Because of the criminalization around cannabis, it can be difficult for Black people to break into the business of it, while our White and non-Black counterparts are flourishing. How will uncovering the racial and social injustices tied to cannabis use help more Black people break into the business side of the industry? Do you think that’s possible?
It is possible. It will take time and we’re behind. The race started 300 years ago and you just got to the starting block 20 minutes ago. The more we talk about it, the more we speak honestly about the mechanisms that allow it to function, then folks can’t keep pretending that it’s all fair and equitable, and the playing field is level. No, it is not. So let’s talk about why it’s not so we can know. Exposure is always helpful if our goal is freedom and equity for ourselves and those we care about. There needs to be a rise and resurgence of the Black economy and the Black dollar staying in our community through being literate about technology, internet, cannabis—anything that’s growing on this high up side that’s beneficial to us. And the only way we learn about these things is exposure to how we got here in the first place.
Throughout the process of this documentary, was there anything you discovered that you’d like to bring more attention to? And how does working on this project lead to what’s next for you?
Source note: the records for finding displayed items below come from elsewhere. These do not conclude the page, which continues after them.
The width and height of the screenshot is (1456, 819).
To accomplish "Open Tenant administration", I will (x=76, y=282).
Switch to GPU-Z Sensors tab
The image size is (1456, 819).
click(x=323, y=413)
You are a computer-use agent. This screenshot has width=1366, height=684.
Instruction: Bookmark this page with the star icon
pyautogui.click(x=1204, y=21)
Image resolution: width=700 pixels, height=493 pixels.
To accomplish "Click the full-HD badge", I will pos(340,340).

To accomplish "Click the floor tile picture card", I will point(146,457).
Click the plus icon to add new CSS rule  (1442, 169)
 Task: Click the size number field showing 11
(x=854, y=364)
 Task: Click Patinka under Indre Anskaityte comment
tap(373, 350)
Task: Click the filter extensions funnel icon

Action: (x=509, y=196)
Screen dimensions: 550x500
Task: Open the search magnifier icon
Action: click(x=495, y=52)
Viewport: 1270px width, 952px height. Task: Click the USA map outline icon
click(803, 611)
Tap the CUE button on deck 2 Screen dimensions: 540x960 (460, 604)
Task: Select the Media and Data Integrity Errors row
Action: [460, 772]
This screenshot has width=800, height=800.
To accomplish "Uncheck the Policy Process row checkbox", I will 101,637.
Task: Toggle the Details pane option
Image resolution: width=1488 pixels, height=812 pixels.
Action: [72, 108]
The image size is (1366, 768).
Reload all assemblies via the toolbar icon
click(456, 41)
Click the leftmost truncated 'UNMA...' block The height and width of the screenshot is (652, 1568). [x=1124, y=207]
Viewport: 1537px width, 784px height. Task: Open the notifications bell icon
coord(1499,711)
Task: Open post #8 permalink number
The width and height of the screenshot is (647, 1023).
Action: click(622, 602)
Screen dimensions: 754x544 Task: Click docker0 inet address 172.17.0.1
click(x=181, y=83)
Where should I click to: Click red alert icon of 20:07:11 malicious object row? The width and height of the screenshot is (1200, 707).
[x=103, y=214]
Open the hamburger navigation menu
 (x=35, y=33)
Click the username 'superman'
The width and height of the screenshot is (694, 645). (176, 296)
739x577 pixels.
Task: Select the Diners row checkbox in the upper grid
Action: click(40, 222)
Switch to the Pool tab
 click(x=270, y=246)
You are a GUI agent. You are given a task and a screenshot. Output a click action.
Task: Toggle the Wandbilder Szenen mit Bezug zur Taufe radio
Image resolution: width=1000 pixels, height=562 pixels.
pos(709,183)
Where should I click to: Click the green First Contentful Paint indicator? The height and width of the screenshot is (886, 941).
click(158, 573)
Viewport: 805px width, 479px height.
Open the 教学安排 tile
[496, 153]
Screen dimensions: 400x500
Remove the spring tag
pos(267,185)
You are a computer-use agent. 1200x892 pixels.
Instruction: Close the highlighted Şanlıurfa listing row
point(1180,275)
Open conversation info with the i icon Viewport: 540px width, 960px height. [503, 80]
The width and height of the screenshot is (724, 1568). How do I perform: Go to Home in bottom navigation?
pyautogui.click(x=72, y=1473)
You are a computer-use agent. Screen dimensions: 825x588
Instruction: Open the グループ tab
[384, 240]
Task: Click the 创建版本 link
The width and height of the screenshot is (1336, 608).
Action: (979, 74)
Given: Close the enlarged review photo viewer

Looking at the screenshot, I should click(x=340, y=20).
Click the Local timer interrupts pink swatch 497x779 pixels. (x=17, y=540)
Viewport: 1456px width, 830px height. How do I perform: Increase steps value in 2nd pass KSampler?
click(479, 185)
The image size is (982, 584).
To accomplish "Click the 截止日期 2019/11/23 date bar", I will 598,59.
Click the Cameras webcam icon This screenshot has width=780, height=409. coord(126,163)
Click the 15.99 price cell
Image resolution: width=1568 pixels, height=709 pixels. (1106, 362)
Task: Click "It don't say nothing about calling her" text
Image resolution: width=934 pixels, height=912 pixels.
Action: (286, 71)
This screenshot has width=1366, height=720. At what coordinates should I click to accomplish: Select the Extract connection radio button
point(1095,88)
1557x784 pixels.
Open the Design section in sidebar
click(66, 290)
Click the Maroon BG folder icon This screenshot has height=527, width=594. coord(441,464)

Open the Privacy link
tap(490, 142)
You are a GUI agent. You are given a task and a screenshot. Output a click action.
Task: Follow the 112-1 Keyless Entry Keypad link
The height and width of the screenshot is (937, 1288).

I learned a little more about sexual trauma in the military and how lasting that impact can be in creating a hole in people, and then dumping a bunch of pharmaceuticals into that hole to create more a dependent, unstable person. I also learned how that can disproportionately affect our women of color. While it seems kind of obvious when you do the math, of course, that’s who would be impacted. I try to keep my focus fairly narrow so that I can be impactful and focus on two issues well as opposed to seven things thinly, where you’re not actually accomplishing anything, so you’re just feeling good. I wasn’t interested in cannabis. Weed isn’t a big part of my life, but I’m interested in our freedom. That’s the root of this. Whatever it is: if it affects our freedom, and our mental health, and our ability to understand attainable goals, and put things ahead of us that we can actually tackle to be able to get fully independent and healthy, that’s where you’ll find me.